According to the National Economic Council, Haredim currently comprise about 12% of Israel’s population, and according to Central Bureau of Statistics forecasts, they are expected to grow to about 30% by 2060. A new NEC report titled “The integration patterns of young Haredi men in the labor market” says the integration of young Haredi men aged 25-34 in acquiring an education and in the jobs market is on the rise.
This trend is reflected, among other things, in the decrease in the proportion of those studying in Kollels and are not working, an increase in the rate of those enrolling in academic studies, an increase in the employment rate, especially in Haredi cities, and––possibly the most significant change––a decrease in the proportion of Haredi men employed in typical Haredi world jobs.
The percentage of Kollel students who are not working decreased by about 15 percentage points from 2007 onwards and reached 29% in 2019. At the same time, the share of employees increased by a similar rate, also due to an increase in the rate of those who combine work and studies in Kollel.
The employment rate increased from approximately 38% in 2007 to approximately 50% in 2019, when the upward trend was even stronger in the 25-29 age group.
The proportion of wage earners employed in typical Haredi world jobs, such as teaching and religious services, decreased from 28% in 2012 to about 24% in 2019.
The earning rates of Haredi men are very important in the context of the report, considering the expectation that Haredim contribute to the state coffers at rates that match their share of the population. According to the report, the average monthly income of working Haredi men in 2019 was about NIS 7,700 a month ($26,800 annually), among those who work and are not studying in Kollel.
Haredi men who study in Kollel and do not work earned NIS 2,900 a month ($10,100 annually), and those who combine Kollel studies with work earned about NIS 6,400 ($22,280 annually).
Incidentally, the study found that in their first year in the jobs market, 86% combine Kollel studies with work, but this rate goes down to about 50% after five years.

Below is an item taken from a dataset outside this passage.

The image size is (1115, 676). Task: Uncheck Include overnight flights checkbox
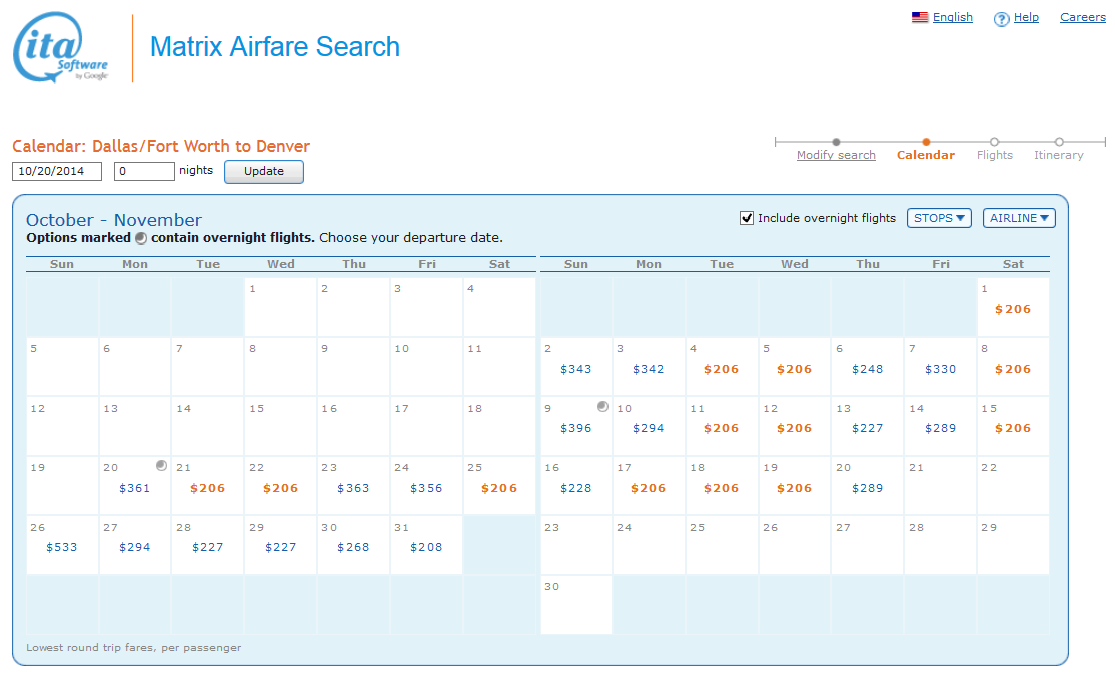[x=747, y=218]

The income among Haredi men who completed vocational training and those who received academic degrees was higher and stood at approximately NIS 13,700 and 15,000 a month respectively ($47,693 and $52,219 annually), while the income of graduates with an academic degree in mathematics and/or computer science was about NIS 22,000 ($76,588 annually), for Law graduates about NIS 14,000 ($48,732 annually), and social sciences graduates about NIS 13,000 ($45,252 annually).